[ previous ] [ next ] [ threads ]
 From:  "Manuel Kasper" <mk at neon1 dot net>
 To:  <bzoller at cavokintl dot com>
 Cc:  <list at m0n0wall dot neon1 dot net>
 Subject:  Re: [m0n0wall] Script to watch DHCPD
 Date:  Wed, 26 Mar 2003 19:44:22 +0100 (CET)
Hi Bob,

> I've been using m0n0wall for a couple weeks now, and truthfully it rocks
> :)  The only issue I've had is the dhcp server dies occasionally.
> Sometimes twice within one day, sometimes only once during a whole
> week..  In any case, I've written a script to check on the dhcpd process
> every minute and reset it if it has died.

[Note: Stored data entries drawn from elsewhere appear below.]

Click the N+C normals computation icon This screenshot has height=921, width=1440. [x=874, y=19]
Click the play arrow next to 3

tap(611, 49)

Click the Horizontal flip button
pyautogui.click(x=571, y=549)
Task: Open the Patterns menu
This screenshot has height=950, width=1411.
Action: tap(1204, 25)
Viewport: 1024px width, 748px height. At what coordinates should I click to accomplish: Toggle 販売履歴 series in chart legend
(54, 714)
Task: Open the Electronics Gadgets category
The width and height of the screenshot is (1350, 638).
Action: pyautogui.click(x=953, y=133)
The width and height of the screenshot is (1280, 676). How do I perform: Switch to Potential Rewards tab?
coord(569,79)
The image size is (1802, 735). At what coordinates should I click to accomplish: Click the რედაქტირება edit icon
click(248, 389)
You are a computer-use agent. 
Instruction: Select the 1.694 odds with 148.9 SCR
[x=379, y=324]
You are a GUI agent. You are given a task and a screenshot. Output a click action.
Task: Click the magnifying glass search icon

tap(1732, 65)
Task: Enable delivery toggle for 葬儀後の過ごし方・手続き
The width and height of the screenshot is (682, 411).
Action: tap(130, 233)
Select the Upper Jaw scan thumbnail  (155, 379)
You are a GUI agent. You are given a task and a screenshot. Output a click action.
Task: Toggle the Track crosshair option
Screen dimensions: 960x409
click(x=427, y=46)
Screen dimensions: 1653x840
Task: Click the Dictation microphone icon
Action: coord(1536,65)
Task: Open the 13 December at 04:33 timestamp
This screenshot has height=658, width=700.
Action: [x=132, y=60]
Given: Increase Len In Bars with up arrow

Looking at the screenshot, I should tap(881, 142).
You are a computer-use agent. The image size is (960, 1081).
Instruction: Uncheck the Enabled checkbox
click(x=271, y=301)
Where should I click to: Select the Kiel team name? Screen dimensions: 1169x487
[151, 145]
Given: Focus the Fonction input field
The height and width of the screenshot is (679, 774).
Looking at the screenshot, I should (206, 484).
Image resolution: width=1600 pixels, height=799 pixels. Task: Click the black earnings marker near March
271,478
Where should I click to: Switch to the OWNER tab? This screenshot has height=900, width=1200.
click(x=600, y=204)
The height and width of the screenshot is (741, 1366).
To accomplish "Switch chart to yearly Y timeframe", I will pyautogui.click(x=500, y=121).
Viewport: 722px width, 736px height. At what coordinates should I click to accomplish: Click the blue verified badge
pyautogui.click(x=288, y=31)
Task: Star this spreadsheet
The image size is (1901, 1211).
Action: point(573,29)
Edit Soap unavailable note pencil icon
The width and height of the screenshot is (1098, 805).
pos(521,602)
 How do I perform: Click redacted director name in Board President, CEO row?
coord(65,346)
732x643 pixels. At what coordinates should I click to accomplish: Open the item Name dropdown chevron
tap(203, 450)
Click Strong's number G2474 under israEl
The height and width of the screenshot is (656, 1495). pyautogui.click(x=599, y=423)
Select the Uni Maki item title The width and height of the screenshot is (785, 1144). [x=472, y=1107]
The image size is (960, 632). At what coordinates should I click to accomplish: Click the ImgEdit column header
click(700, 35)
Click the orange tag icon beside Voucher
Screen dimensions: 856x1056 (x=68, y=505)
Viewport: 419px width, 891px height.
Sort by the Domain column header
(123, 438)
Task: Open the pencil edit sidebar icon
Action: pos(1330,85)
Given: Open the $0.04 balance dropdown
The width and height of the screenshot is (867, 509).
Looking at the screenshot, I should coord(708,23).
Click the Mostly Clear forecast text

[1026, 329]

Strange, but actually it does not surprise me. On my "production"
m0n0wall, MPD (which I use for PPPoE on an ADSL link) dies every few
(about 4-5) days with no messages whatsoever. I have no idea at all what
could cause this, but you (and all the other m0n0wall users) should be
aware of one unresolved mystery:

m0n0wall used to run with the standard FreeBSD userland ppp. It all worked
great in the shell script configuration (never released) and I had uptimes
of several weeks. Things changed all of a sudden when I moved to PHP
configuration - ppp would die soon (after 5 MB or about 30 minutes)
without any debug output at all. I checked everything, remade the whole
system (including make world and kernel etc.), and it boiled down to a
simple fact:

- ppp exec'd from /etc/rc shell script: no problems
- ppp exec'd from PHP: dies after about half an hour

I have investigated pretty much every possible reason for this behavior,
including various ways of exec'ing programs in the background from within
PHP, using a myriad of tools like 'daemon', exec'ing a shell script from
PHP which in turn exec'd ppp - it didn't matter; if PHP was involved, ppp
die soon. I also checked for any rlimits imposed on ppp - there were none.

I have also posted to freebsd-questions about this, but nobody seemed to
know an answer. I have tried on different net45xx's - always the same

At some point before pb1 was released, I noticed that MPD would be a much
better alternative (much faster due to kernel data processing, etc.), so I
switched over to MPD and didn't see the problem again. But maybe this has
just stretched the mysterious time frame from 30 minutes to 5 days? I
don't know, as all other services (including DHCP) run indefinitely
without problems on my m0n0wall.

Any insight on this matter would be greatly appreciated. If I can't find
the reason soon, I'll just set up a standard PC with m0n0wall software and
see if the problem is related to the Soekris hardware (which I don't
hope/believe). And if that doesn't yield any interesting facts either,
we'll just have to use respawn scripts like the one you proposed (thank
you!) - I'd prefer not to have to resort to that kind of solution, though.